Performance management and PPPs value

Ongoing construction of the Nairobi Expressway. PHOTO | FILE | NMG

What you need to know:

  • Setting out challenging but achievable and measurable performance requirements and service levels is key in ensuring that infrastructure PPP projects achieve value for money.
  • According to the G20’s think tank on infrastructure, a PPP contract should clearly outline what is expected in a given project up to and including required operations and maintenance standards.
  • Unfortunately, performance management has often been overlooked thus watering down the value for money requirement in most infrastructure PPP projects implemented in Africa.

Well-designed and structured Public-Private Partnership (PPP) contracts have been used across the globe to better provide public assets and services. On the contrary, Professor Jean Shaoul is of the view that PPP is an enormous financial disaster and recommends that no rational government with the interest of citizens at heart should follow the direction of PPP.

Could effective performance management in PPPs turn the tides and reassure stakeholders to continue pursuing PPPs as a model to procure and finance infrastructure?

Performance requirements comprise technical and output specifications that a private party in a PPP arrangement is required to achieve. They represent quality standards that the private party has to meet so as to be paid or to be granted a right to charge a fee in government-pays and user-pays PPPs respectively.

Setting out challenging but achievable and measurable performance requirements and service levels is key in ensuring that infrastructure PPP projects achieve value for money.

With a clear vision of what the project needs to achieve during the tenure of the PPP contract, procuring authorities need to build very clear key performance indicators (KPIs) during the preparation phase of the project.

They should identify the growing needs of the society and ensure the performance regime is efficient in monitoring performance all through the tenure of the PPP contract. Thorough performance management framework will detail how the performance of the private party will be monitored and measured, how the private party will be paid, when deductions will be made and where necessary how bonuses will be paid to the private party.

According to the Global Infrastructure Hub, quality output specifications should be dynamic to reflect efficiency, be in line with codes and standards, and reflect business success, users’ satisfaction, product requirement and future potential of the project’s performance requirements.

According to the G20’s think tank on infrastructure, a PPP contract should clearly outline what is expected in a given project up to and including required operations and maintenance standards, required service quality, and expansion targets.

Procuring authorities should build well-crafted performance requirements templates that allows the private sector to generate value for money solutions through effective management, team structure and financing innovations while at the same time providing for certainty that the procured solution aligns with project’s vision.

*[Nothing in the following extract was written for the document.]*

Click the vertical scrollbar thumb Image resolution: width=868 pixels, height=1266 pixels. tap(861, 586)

Components of output specifications should cover functional requirements, management requirements, design and construction requirements, maintenance, lifecycle, operations and hand back requirements.

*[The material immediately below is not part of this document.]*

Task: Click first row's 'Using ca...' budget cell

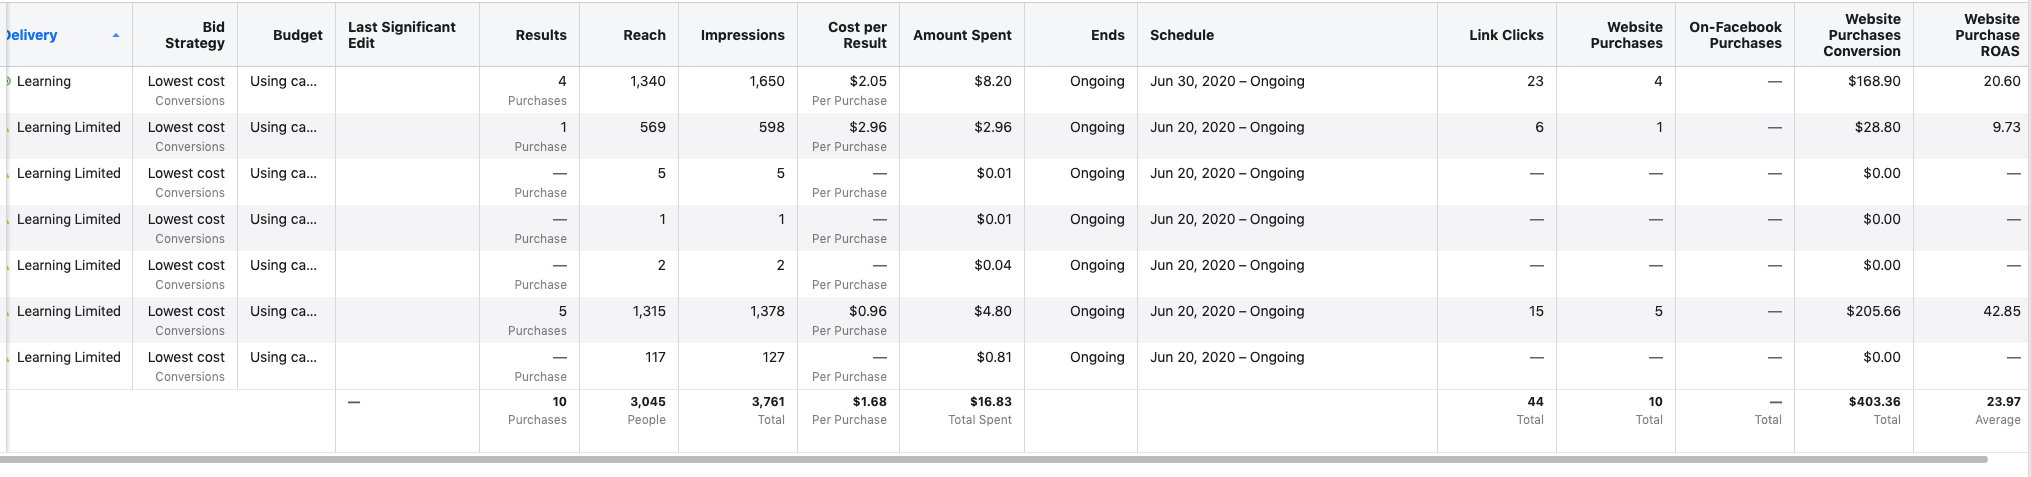Action: [283, 81]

As Africa plans to invest heavily in infrastructure as part of the “Build Back Better World” strategy to recover from the adverse impacts of the Covid-19 pandemic, there should be a clear understanding that the future of PPP will remain a function of quality performance requirements.

Unfortunately, performance management has often been overlooked thus watering down the value for money requirement in most infrastructure PPP projects implemented in Africa. In bettering our societies through PPP therefore, we must always get it right from the very first beginning by ensuring that the right performance requirements are embedded in PPP contracts.